• _HOW TO COMPLETE THIS TASK_
Copy every line of the records that includes the word "settings".

• _DATA PROVIDED_

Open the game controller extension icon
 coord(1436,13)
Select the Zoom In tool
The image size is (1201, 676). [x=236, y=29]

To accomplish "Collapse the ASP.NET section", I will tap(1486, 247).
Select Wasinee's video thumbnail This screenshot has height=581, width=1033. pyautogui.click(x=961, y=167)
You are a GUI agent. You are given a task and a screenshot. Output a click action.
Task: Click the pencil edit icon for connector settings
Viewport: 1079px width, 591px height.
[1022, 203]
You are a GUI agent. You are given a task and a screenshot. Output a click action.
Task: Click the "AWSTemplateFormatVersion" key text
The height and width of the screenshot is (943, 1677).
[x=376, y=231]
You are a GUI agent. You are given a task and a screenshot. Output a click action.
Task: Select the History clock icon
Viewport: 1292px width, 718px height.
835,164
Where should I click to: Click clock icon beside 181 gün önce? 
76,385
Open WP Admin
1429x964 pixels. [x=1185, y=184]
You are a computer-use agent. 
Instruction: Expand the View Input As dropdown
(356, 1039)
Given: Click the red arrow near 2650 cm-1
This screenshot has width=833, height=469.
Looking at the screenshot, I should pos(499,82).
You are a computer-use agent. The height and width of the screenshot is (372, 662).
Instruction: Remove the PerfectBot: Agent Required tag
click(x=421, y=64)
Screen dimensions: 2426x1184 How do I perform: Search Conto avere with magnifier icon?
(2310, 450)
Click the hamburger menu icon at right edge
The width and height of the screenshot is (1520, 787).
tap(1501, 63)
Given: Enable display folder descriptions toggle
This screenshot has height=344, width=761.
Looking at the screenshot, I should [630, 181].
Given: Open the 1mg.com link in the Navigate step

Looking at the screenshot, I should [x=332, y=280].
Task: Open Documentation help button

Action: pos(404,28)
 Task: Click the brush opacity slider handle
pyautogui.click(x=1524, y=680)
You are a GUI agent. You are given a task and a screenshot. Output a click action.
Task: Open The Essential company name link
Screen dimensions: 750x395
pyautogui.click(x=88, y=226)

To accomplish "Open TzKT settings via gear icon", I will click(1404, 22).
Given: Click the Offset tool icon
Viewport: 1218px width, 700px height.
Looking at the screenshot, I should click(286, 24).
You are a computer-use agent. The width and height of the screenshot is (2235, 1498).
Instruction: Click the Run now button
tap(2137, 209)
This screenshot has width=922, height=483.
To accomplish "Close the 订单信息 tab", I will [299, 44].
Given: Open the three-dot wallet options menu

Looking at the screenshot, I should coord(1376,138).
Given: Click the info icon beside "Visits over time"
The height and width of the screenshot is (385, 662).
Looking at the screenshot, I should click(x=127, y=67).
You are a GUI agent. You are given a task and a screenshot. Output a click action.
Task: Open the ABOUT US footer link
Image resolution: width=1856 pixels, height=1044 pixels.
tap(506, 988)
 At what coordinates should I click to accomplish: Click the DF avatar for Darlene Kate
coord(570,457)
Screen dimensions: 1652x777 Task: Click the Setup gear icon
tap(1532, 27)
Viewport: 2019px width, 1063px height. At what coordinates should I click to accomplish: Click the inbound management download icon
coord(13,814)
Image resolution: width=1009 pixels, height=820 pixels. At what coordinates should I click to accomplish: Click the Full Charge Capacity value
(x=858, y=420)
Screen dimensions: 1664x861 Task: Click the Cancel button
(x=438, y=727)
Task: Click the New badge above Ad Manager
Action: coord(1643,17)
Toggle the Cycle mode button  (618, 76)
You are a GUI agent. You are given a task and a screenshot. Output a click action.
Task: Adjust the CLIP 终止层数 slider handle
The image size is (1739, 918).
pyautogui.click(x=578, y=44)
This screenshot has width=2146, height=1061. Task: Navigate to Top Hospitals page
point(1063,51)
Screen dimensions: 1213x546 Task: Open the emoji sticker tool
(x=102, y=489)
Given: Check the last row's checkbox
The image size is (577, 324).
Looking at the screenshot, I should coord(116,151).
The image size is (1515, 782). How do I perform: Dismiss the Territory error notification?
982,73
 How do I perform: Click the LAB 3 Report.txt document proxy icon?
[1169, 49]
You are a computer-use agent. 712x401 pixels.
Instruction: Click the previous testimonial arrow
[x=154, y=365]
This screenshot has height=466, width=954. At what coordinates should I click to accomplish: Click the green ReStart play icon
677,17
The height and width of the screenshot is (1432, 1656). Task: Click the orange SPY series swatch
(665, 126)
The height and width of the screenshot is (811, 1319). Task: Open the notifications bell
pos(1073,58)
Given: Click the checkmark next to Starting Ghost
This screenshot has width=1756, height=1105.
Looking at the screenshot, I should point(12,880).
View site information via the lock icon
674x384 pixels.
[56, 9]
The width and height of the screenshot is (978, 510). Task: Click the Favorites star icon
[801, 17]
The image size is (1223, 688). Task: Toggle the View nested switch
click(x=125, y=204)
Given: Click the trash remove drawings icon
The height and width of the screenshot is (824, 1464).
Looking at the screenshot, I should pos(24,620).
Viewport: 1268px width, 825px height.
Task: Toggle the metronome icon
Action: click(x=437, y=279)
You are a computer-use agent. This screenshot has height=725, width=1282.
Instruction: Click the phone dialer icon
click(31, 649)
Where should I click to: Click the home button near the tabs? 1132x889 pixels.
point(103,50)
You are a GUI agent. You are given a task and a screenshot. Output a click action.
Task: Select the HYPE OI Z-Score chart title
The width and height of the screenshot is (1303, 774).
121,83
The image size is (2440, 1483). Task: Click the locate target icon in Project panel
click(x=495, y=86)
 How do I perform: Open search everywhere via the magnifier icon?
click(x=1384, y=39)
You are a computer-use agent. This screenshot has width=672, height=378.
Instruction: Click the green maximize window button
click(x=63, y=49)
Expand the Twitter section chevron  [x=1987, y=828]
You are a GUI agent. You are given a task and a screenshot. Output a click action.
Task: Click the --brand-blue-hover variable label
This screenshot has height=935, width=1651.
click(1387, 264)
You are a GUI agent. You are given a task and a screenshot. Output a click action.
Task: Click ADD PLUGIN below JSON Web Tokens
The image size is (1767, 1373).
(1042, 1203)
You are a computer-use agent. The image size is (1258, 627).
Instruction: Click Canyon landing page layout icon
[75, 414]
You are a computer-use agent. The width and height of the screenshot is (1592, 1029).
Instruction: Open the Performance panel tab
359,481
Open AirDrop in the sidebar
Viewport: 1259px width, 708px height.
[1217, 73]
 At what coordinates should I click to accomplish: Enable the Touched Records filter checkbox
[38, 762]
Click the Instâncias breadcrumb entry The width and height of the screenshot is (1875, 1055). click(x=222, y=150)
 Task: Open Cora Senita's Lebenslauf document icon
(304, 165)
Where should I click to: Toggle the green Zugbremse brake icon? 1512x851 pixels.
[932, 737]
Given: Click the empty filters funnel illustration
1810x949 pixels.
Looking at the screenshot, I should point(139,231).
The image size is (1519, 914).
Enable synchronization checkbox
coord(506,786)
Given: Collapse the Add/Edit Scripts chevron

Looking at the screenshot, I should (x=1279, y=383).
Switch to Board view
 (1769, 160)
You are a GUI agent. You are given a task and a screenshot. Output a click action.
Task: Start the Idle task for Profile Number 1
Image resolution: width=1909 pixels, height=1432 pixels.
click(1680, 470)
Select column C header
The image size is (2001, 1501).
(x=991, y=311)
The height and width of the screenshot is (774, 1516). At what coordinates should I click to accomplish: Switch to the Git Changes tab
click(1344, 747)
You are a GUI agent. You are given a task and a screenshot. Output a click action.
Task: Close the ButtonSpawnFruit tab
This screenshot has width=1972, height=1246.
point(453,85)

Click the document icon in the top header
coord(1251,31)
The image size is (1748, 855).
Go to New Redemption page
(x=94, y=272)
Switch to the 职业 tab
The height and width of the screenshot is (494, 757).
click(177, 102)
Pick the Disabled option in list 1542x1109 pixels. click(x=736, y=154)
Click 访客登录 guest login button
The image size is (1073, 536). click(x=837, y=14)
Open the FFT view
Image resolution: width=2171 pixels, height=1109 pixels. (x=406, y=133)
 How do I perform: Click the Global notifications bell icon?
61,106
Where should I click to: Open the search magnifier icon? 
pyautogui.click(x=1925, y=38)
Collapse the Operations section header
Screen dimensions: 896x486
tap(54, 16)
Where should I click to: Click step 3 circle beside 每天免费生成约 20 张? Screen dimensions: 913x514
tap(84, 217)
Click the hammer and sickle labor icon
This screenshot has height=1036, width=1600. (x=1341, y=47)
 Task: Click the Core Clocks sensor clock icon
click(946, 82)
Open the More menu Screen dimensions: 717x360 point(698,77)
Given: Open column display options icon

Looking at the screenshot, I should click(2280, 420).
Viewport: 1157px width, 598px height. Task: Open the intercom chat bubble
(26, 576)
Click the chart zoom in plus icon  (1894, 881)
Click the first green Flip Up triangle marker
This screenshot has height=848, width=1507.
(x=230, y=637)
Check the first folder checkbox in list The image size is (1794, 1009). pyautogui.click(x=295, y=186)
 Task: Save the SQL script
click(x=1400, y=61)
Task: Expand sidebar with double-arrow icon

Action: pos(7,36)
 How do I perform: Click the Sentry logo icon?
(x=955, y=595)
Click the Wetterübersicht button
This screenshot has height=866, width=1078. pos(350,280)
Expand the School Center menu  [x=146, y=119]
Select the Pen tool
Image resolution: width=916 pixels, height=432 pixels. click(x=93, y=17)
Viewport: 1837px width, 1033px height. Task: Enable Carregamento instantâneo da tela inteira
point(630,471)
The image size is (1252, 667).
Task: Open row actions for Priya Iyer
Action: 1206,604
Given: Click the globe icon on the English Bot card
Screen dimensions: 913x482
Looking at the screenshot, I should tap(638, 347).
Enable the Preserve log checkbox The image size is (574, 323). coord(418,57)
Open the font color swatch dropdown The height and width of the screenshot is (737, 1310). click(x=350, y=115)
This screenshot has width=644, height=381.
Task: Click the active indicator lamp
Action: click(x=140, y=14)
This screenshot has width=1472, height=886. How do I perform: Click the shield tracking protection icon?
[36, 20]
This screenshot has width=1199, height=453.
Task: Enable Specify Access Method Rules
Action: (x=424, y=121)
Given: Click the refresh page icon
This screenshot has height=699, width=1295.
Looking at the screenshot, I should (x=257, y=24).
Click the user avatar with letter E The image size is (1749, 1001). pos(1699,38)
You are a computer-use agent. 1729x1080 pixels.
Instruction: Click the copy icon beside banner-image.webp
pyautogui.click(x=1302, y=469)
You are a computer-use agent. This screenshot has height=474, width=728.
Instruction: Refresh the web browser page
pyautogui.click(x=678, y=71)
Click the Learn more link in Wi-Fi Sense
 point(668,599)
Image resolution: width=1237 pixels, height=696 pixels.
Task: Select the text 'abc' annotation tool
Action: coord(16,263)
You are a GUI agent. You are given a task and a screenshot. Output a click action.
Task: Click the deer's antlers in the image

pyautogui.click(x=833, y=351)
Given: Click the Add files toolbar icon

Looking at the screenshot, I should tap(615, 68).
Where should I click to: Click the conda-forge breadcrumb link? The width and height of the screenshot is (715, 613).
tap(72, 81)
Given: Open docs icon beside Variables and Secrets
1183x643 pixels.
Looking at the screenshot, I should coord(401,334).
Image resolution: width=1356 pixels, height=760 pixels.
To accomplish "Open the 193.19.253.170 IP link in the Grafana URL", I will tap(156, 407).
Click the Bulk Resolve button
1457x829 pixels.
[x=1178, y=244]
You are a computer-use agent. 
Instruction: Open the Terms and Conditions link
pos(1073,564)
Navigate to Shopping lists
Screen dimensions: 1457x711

• _TASK ANSWER_
Task: Click the pencil edit icon for connector settings
To accomplish "Open TzKT settings via gear icon", I will click(1404, 22).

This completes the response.